VictoriaMetrics / operator

Kubernetes operator for Victoria Metrics
Apache License 2.0
432 stars 144 forks source link

One cluster role binding for multiple VMagent service accounts #1160

Open QuentinBtd opened 1 day ago

QuentinBtd commented 1 day ago

Hello,

I noticed something unusual, and here’s the situation…

I'm using VM Operator on my cluster, deployed within the monitoring namespace. An initial VM stack is also deployed in this same namespace, using the Helm chart victoria-metrics-k8s-stack.

For a different project, we need to deploy a second VM stack, this time in a separate namespace, which we'll call external-monitoring. This stack is also deployed using the Helm chart victoria-metrics-k8s-stack.

When the first stack is deployed, a service account for vmagent is created in the monitoring namespace, named vmagent-victoria-metrics. Additionally, a cluster role named monitoring:vmagent-cluster-access-victoria-metrics is created.

A cluster role binding, monitoring:vmagent-cluster-access-victoria-metrics, links the cluster role to the service account.

When the second stack is deployed in the external-monitoring namespace, a service account for vmagent is created in the external-monitoring namespace, also named vmagent-victoria-metrics.

However, no new cluster role is created in this case—no external-monitoring:vmagent-cluster-access-victoria-metrics is generated. Only monitoring:vmagent-cluster-access-victoria-metrics exists.

Here’s where it gets strange: the cluster role binding monitoring:vmagent-cluster-access-victoria-metrics is constantly updated. At one moment, it links the vmagent-victoria-metrics service account in the monitoring namespace to the monitoring:vmagent-cluster-access-victoria-metrics cluster role; the next moment, it links the service account from the external-monitoring namespace to this same cluster role. This switches back and forth continuously.

I tried specifying a serviceAccountName for my vmagent in the external-monitoring namespace, but that didn’t change anything.

I also tried to create the second stack without using the helm chart. Same problem.

This is problematic because the first stack is used for cluster monitoring. As a result, the service account temporarily loses its permissions because it’s no longer bound to the cluster role, leading to missing metrics.

f41gh7 commented 1 day ago

Hello, thanks for the reporting.

Could be related to https://github.com/VictoriaMetrics/operator/issues/891

Workaround for it to use serviceAccountName: external-monitoring for the second VMAgent and assign it needed permissions. Also I'd recommend to update operator to the latest version.

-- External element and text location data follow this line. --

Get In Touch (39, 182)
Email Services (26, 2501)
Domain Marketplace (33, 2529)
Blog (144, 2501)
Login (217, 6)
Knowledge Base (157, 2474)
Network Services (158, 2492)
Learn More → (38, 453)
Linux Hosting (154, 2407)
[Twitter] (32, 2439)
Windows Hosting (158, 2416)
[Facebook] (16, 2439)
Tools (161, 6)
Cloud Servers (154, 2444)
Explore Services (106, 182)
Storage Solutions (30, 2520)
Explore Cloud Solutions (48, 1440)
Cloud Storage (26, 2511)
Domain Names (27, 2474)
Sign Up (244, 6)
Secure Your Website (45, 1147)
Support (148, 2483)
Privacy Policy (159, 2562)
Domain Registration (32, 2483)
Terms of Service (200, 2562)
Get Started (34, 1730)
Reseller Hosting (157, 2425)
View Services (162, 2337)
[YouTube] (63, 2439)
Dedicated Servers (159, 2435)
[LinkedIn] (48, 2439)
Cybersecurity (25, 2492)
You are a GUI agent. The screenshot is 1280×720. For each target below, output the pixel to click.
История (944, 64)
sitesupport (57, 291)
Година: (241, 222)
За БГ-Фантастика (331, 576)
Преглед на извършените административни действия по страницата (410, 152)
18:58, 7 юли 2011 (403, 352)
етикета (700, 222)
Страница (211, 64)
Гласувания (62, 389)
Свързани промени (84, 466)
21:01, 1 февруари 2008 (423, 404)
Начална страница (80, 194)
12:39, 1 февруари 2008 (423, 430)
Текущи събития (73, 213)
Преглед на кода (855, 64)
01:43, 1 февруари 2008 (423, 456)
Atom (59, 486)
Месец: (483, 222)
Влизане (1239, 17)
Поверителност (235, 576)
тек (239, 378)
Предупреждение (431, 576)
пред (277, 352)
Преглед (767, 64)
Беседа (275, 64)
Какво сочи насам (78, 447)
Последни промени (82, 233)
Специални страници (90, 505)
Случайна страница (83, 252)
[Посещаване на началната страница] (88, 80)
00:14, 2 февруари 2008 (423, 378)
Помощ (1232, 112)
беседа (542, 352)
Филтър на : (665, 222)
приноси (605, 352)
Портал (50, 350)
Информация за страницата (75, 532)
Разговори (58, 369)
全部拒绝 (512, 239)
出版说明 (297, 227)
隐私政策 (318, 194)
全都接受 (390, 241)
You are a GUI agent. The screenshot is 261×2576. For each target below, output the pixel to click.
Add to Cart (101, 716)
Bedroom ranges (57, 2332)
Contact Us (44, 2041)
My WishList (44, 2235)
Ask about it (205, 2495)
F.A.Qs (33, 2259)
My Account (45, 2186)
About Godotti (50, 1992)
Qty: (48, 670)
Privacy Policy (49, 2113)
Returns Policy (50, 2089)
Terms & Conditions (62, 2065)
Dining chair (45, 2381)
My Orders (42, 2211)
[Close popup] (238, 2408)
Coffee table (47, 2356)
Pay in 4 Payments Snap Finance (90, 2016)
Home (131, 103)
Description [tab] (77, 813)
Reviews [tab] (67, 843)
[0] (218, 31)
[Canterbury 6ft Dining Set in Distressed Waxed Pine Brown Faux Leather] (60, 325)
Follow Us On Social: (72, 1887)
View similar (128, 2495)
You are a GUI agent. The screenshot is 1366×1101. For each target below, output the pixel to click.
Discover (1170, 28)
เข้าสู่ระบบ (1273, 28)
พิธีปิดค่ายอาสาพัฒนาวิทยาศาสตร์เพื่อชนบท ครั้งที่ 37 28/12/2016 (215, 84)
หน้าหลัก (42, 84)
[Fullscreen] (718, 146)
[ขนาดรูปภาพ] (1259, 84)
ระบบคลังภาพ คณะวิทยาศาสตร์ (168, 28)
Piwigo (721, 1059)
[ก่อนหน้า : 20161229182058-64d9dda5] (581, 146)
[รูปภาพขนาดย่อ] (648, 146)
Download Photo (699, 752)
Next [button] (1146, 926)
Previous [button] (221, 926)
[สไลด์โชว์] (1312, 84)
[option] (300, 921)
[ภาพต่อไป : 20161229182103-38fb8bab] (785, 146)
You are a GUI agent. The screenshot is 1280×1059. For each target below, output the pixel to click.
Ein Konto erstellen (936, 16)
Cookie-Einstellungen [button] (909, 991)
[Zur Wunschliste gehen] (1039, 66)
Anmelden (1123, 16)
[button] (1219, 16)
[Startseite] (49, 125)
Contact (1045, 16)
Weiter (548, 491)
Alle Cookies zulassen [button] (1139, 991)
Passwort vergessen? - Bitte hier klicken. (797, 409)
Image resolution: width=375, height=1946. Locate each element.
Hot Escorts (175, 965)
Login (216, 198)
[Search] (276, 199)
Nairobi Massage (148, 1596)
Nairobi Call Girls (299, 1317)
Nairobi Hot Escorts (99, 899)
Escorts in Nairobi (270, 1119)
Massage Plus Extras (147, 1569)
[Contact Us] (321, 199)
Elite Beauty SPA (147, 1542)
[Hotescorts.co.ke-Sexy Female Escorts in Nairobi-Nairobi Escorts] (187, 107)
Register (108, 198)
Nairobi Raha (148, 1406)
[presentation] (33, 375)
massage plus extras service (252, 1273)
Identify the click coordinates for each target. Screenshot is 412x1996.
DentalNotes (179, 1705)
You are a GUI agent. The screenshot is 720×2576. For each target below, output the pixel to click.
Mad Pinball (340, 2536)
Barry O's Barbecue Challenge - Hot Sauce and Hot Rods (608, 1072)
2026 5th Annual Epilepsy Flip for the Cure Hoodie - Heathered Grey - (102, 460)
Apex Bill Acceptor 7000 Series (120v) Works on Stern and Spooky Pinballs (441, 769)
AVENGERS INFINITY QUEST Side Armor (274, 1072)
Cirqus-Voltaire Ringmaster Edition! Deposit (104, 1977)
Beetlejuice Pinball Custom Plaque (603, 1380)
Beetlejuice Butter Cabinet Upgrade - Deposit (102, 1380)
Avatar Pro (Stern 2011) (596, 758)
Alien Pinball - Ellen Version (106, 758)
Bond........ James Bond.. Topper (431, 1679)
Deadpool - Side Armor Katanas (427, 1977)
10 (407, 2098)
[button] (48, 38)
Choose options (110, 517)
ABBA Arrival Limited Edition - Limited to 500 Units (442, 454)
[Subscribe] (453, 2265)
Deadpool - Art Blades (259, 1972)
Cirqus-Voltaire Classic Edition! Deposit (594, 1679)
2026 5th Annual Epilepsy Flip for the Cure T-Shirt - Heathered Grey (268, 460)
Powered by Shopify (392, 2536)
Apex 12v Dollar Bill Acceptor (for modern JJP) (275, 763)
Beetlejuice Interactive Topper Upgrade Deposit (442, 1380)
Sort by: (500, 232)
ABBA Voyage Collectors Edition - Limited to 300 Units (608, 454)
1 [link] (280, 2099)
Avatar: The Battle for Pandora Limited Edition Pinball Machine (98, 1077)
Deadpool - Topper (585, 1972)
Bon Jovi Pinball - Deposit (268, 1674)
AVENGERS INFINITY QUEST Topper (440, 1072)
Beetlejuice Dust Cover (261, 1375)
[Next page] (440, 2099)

QuentinBtd commented 1 day ago

Hello,

Yes, it's the same issue. I hadn't seen this issue in my search, apologies for that.

For now, I've created two ClusterRoleBindings that link each service account from my two namespaces to the monitoring:vmagent-cluster-access-victoria-metrics cluster role. This seems to work as a temporary solution until there is an update to the operator.